Read the labels to define healthy foods
What do common food label terms such as “fat free” or “reduced fat” actually mean?
A while back, Iwas at one of our local grocery stores and they were handing out samples of a breakfast drink — one which contained high fructose corn syrup … I question why anyone would willingly attempt to start their day off “right” with sugar?
Consumers rely on Nutrition Facts labels for important information about the nutritional contents of packaged foods. Understanding what nutrients are in the foods you eat is essential to ensuring that you reap the benefits of a balanced and healthy diet. Once you understand how to read Nutrition Facts labels, you can use them as a guide to planning healthier meals.

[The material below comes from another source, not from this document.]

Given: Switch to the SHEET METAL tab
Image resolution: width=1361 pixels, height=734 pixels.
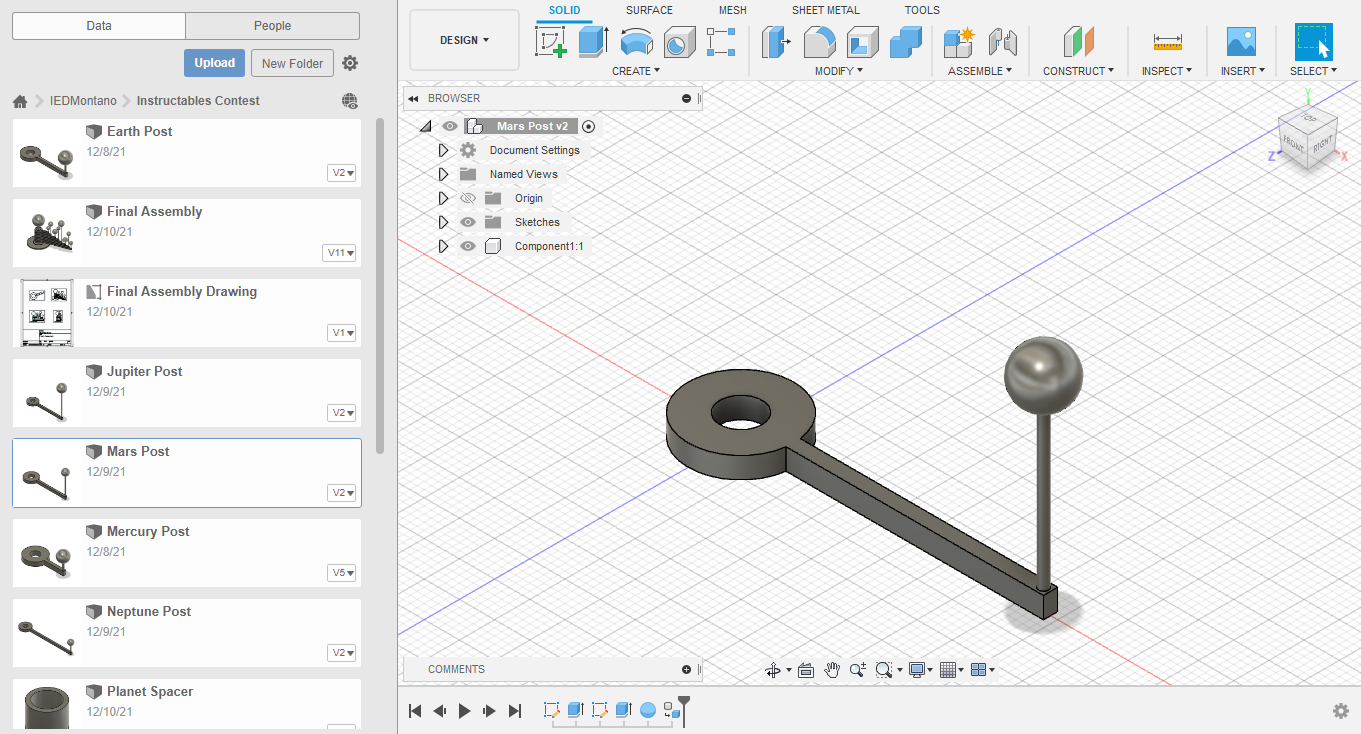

Before you purchase any product — know what you are purchasing.
• Calorie-free: Contains less than 5 calories per serving
• Fat-free: Contains less than 1/2 gram of fat per serving
• Fortified: A nutrient that is not naturally present in a food has been added
• Good source of fiber: Contains 2.5 — 4.9 grams of fiber per serving
• High fiber: Contains 5 grams of fiber or more per serving (Foods making high-fiber claims must meet the definition for low fat, or the level of total fat must appear next to the high-fiber claim)

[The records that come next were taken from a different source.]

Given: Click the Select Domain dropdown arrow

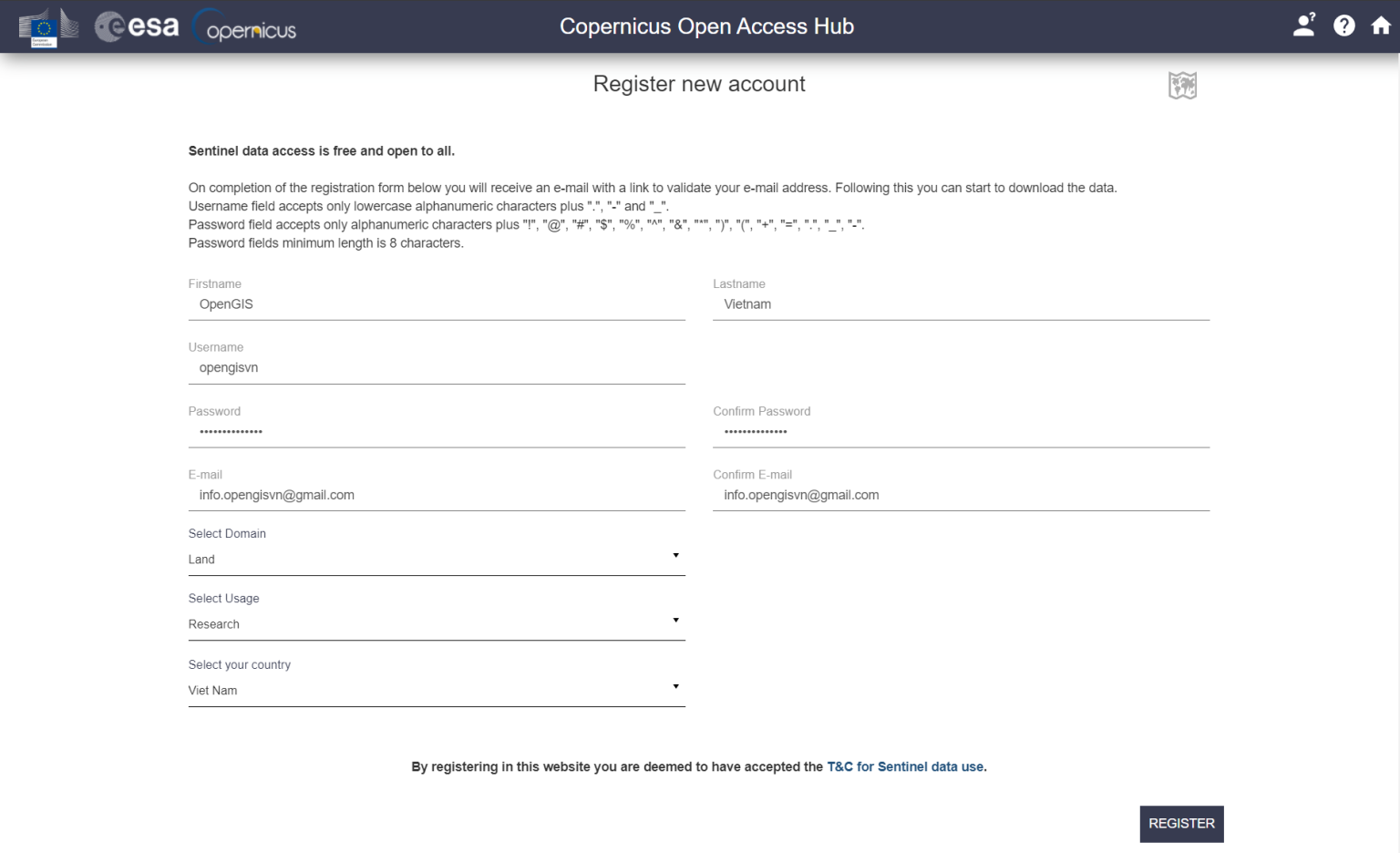Looking at the screenshot, I should [676, 554].
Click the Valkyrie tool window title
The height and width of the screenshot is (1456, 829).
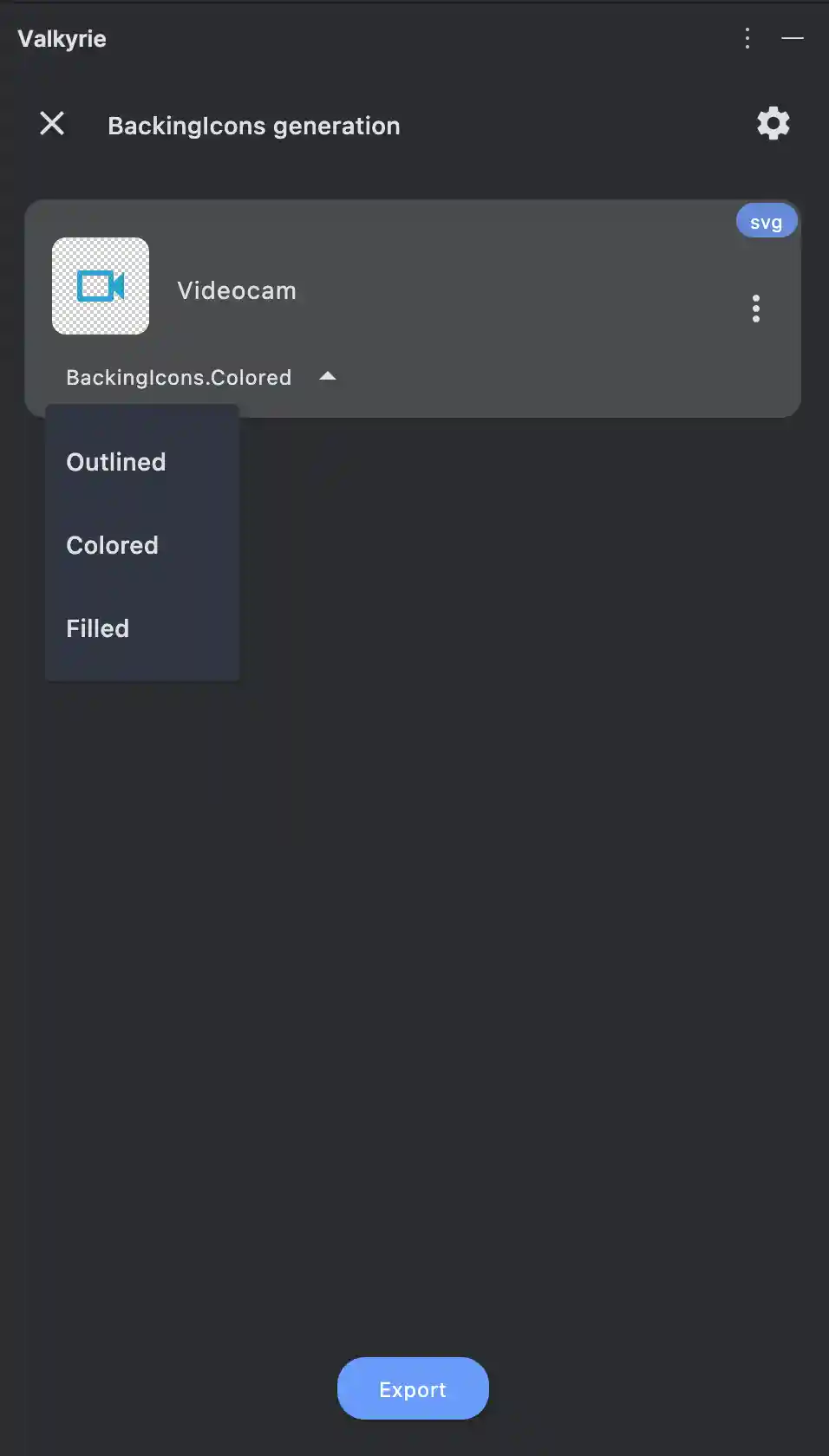[x=62, y=39]
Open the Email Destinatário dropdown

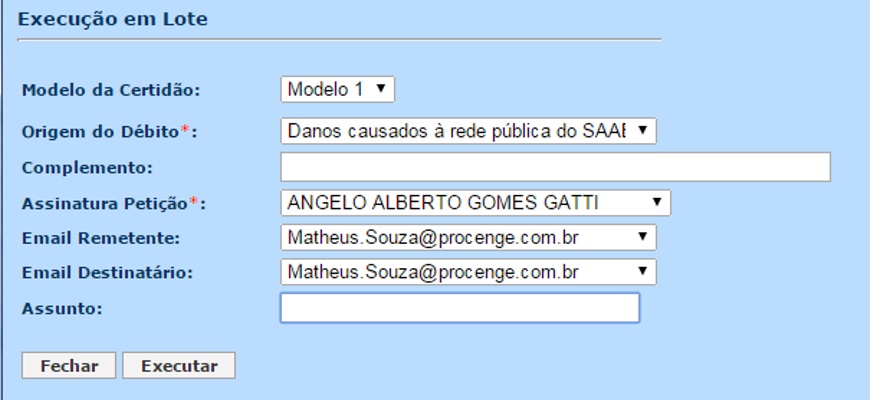coord(468,271)
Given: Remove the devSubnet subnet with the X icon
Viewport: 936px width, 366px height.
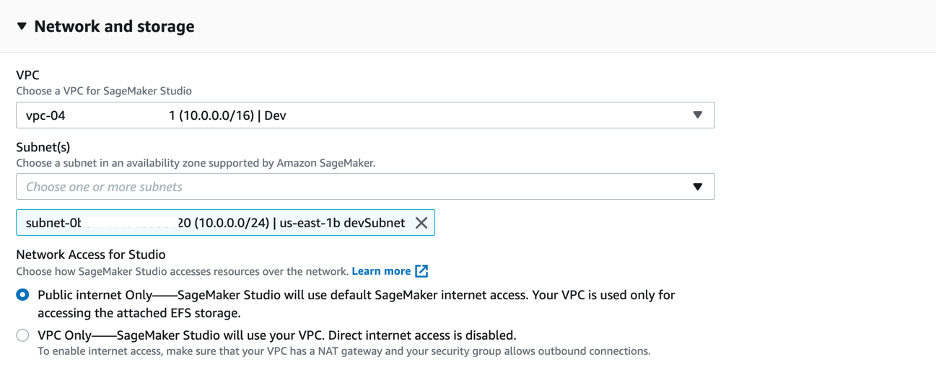Looking at the screenshot, I should click(x=421, y=223).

• Lite: Contains 1/3 the calories or 1/2 the fat per serving of the original version or a similar product
• Low calories: Contains 1/3 the calories of the original version or a similar product
• Low-fat: Contains less than 3 grams of fat per serving
• Low-sodium: Contains less than 140 mgs of sodium per serving n Lower fat: Contains at least 25 percent less per serving than the reference food. (An example might be reduced fat cream cheese, which would have at least 25 percent less fat than original cream cheese.)

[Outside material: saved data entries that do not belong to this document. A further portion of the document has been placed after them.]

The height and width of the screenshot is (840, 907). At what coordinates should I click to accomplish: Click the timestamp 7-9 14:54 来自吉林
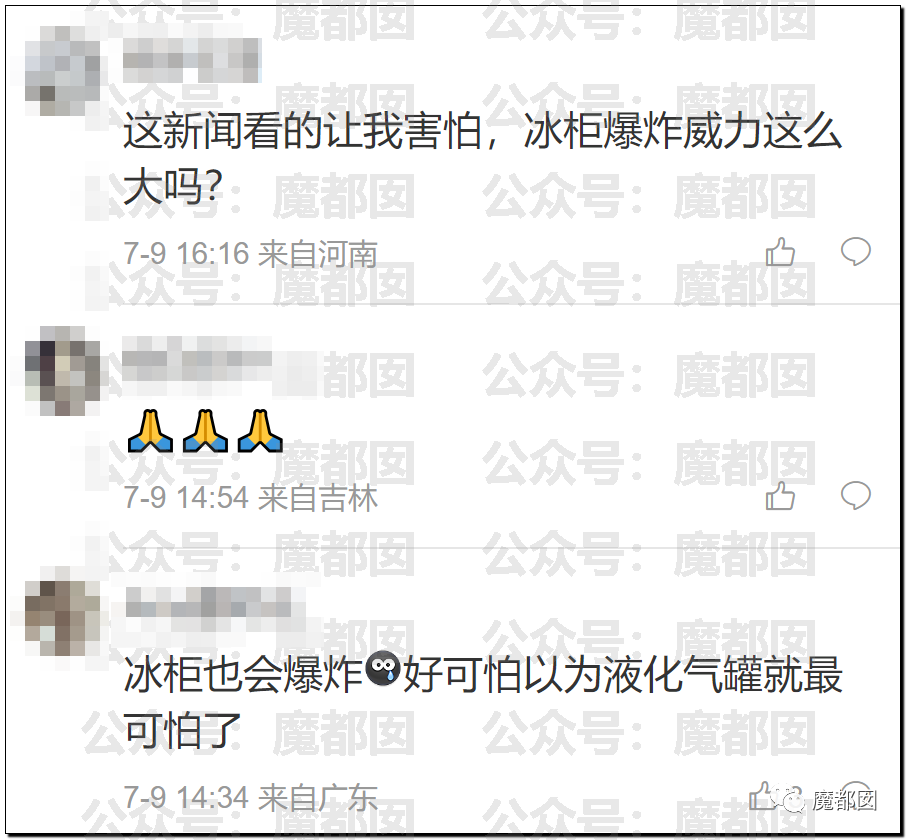[x=250, y=498]
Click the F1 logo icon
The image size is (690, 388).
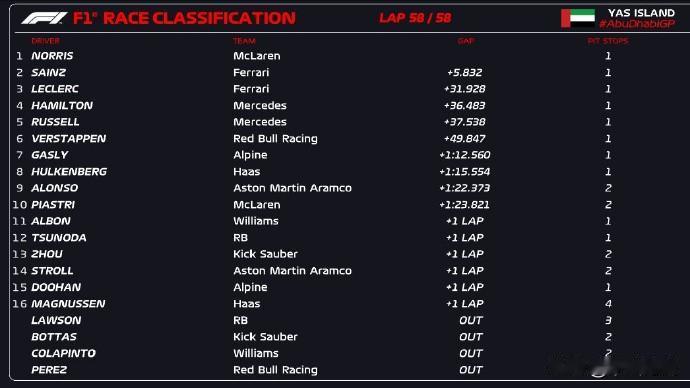(x=44, y=18)
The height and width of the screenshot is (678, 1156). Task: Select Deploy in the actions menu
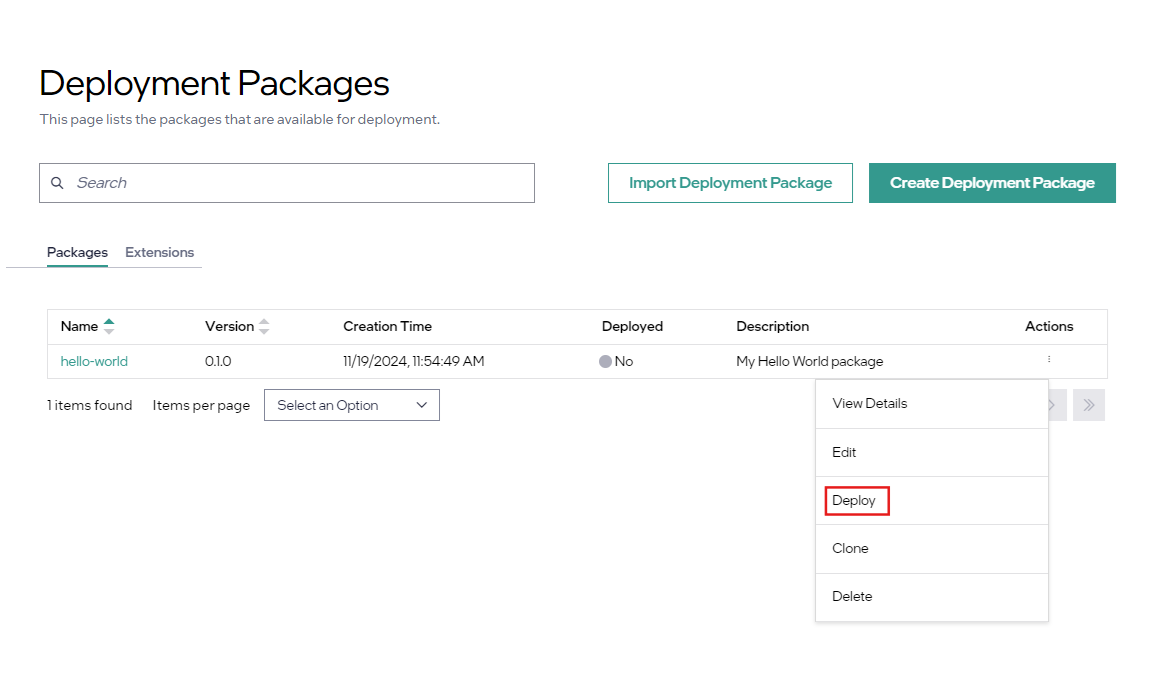click(854, 500)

• More or added fiber: Contains at least 2.5 grams more per serving than the reference food
• No calories: Contains less than 5 calories per serving n No fat: Contains less than 1/2 gram of fat per serving
• No preservatives added: Contains no added chemicals to preserve the product. Some of these products may contain natural preservatives
• No preservatives: Contains no preservatives (chemical or natural)
• No salt or salt free: Contains less than 5 mgs of sodium per serving
• Reduced fat: Contains at least 25 percent less per serving than the reference food. (An example might be reduced fat cream cheese, which would have at least 25 percent less fat than original cream cheese.)
• Reduced sugar: Contains at least 25 percent less sugar per serving than the reference food
• Salt-free: Contains less than 5 mgs of sodium per serving
• Sugar-free: Contains less than 1/2 gram of sugar per serving Comparison between similar products or brands
When the serving sizes of different products are similar, you can use the percentDV to make comparisons between them. Comparing the values of similar products shows which product has more or less of a particular nutrient and which product will best meet your individual needs.
Nutrient content and marketing claims
You can use the percentDV to distinguish one nutritional claim from another, such as “reduced fat,” “lite,” or “nonfat.” For example, you can compare the percentDVs for Total Fat in a few different food products to see which one is higher or lower in fat and make your purchasing decision based on these specific facts.
Creating balance and adding variety to your diet
You don’t have to give up a favorite food to eat a healthy diet. You can use the percentDV to make dietary trade-offs with other foods throughout the day. If a food you like is high in fat, you can balance it with foods that are low in fat at other times of the day.
What is percent Daily Value or percent DV?
Percent Daily Value (percentDV) is a reference number based on the Recommended Dietary Allowance. The values were developed to help consumers determine if a food contains a lot or a little of a specific nutrient.
The percent DV listed on Nutrition Facts labels tells adults what percentage of the DV is provided by 1 serving. Percent DVs are based on a 2,000-calorie diet. Your required Daily Values may be higher or lower depending on your calorie needs.
According to the FDA, DVs actually comprise two sets of reference values for nutrients: Daily Reference Values, or DRVs, and Reference Daily Intakes, or RDIs. But these two sets are “behind the scenes” in food labeling; only the Daily Value will appear on the label to make label reading less confusing.
A general rule of thumb for percent DV is less than 5 percent is low and over 20 percent is high.
It’s very easy to take responsibility for what you put in your mouth. Healthy choices are simple — all you have to do is “read” the label. The decision is yours.